Profiles of Work Function Shifts and Collective Charge Transfer in Submonolayer Metal–Organic Films

Vacuum level shifts Δ ( d ) at metal–organic (m–O) interfaces indicate the formation of surface dipoles for film thickness d ≤ d ML up to a monolayer (ML). Shifts or profiles Δ ( θ ) of submonolayer films are nonlinear in the coverage θ = d / d ML ≤ 1, which points to cooperative interactions between adsorbed molecules. Adsorption with weak nonspecific bonding is modeled as charge transfer (CT) between molecules M and localized surface states S of the metal.
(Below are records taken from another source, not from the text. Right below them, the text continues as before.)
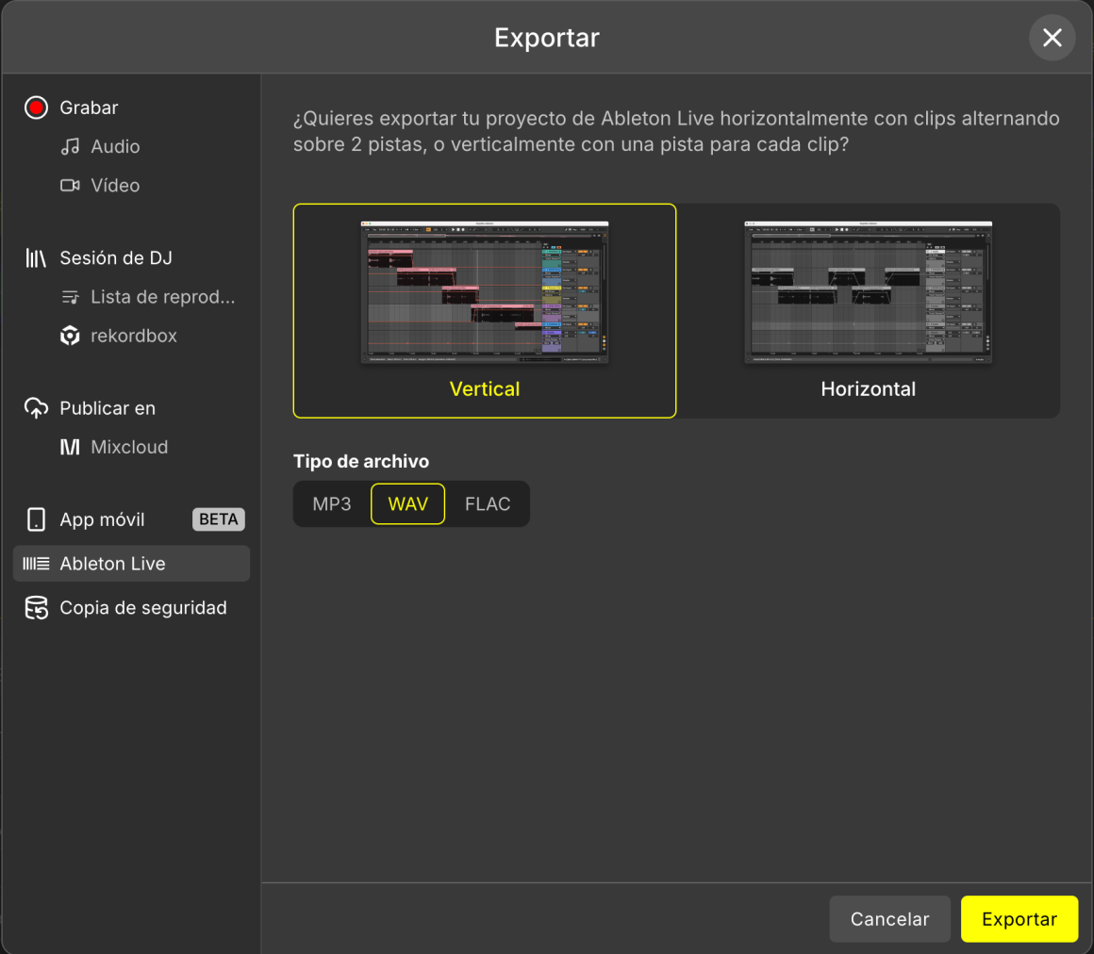This screenshot has width=1094, height=954.
Task: Click the Copia de seguridad database icon
Action: 36,608
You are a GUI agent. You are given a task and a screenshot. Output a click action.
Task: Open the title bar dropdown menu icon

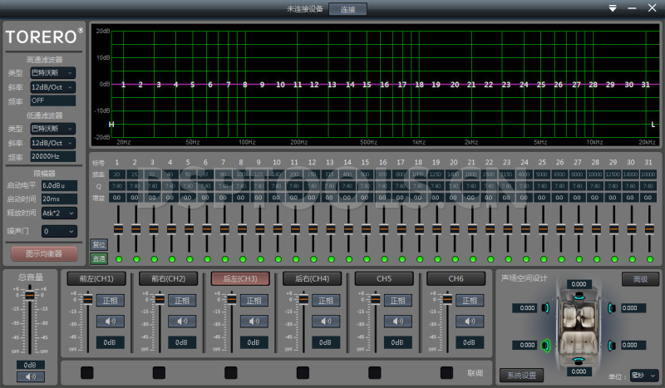613,8
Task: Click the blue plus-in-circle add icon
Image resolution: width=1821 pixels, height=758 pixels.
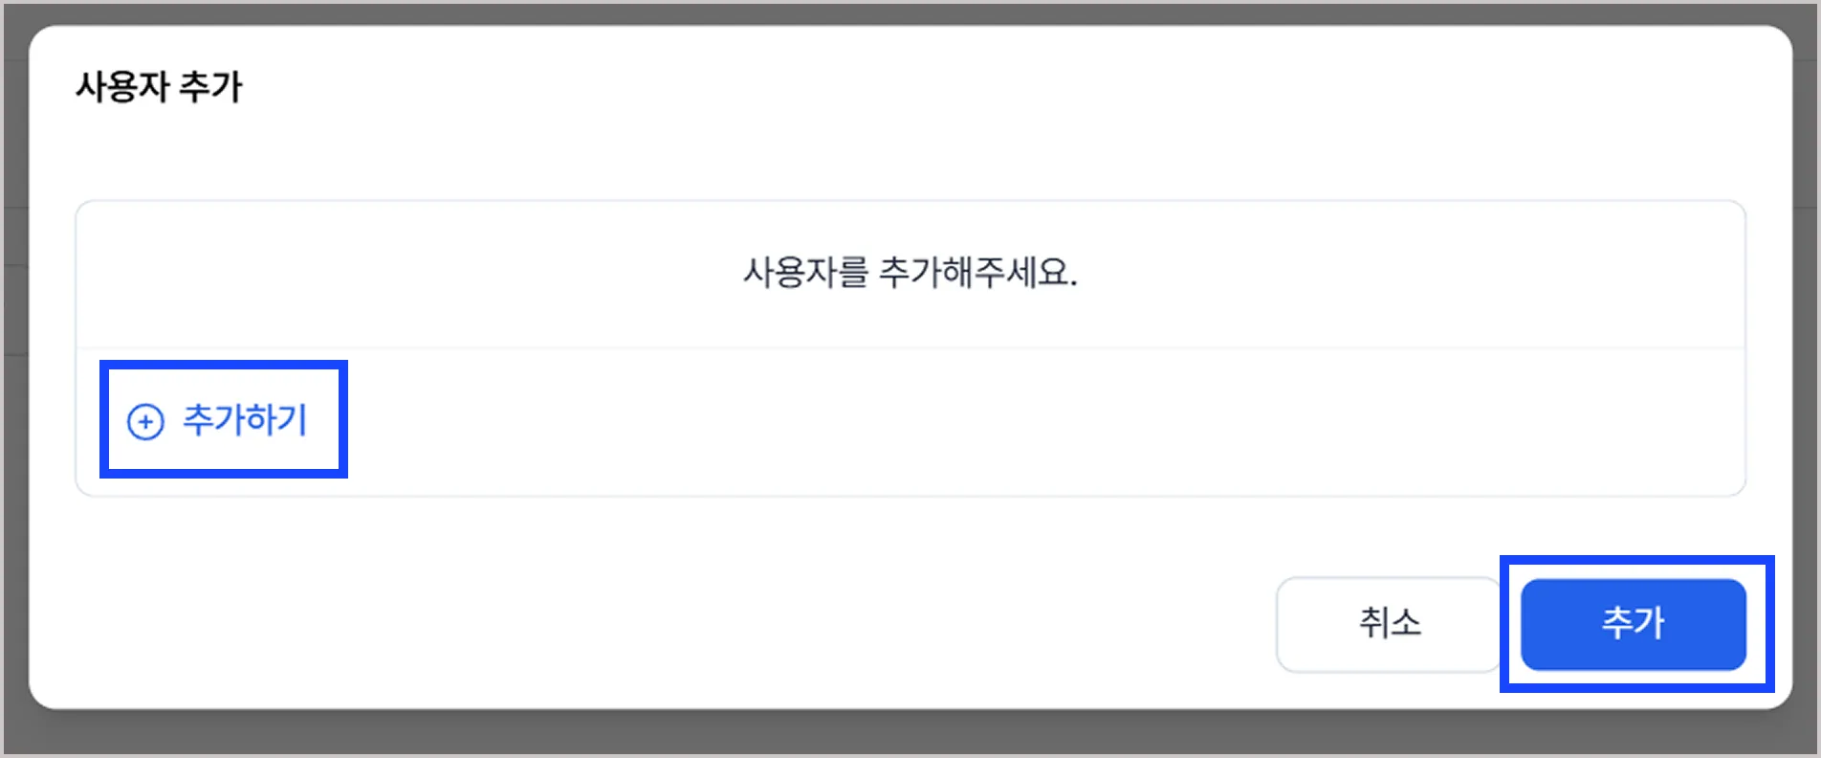Action: (x=145, y=421)
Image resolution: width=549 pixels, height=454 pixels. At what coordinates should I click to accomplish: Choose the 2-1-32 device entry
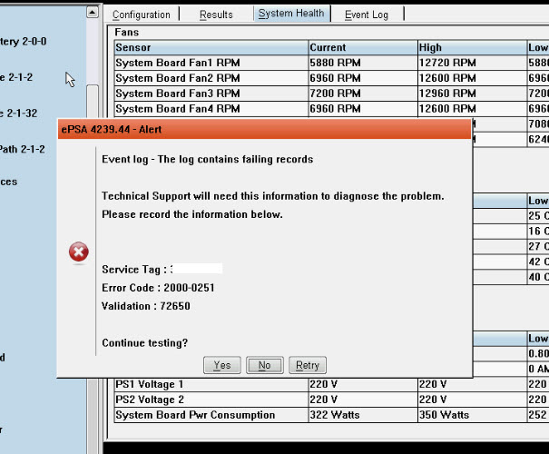pos(24,114)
The dipole μ 0 of ions S − M + or S + M − gives upper bounds for the vacuum level shift ϕ 0 and dipole–dipole repulsion V 0 at θ = 1. Partial CT ρ ( θ ) < 1 is found self consistently and accounts for published profiles Δ ( θ ) of representative planar and nonplanar molecules with d ML ∼ 4 and ∼10 Å. Initial adsorption at θ ∼ 0 has considerable ionic character, ρ (0) ∼ 1/2, that decreases to ρ (1) ∼ 1/10 at θ = 1. Planar molecules with small μ 0 and V 0 have slightly nonlinear profiles while molecules with large μ 0 and V 0 have highly nonlinear Δ ( θ ). Collective CT is a phenomenological model for m–O interfaces with nonspecific bonding. The CT model is contrasted to fixed dipoles on the surface, to calculations of Δ (1) and to simulations of sub‐ML films.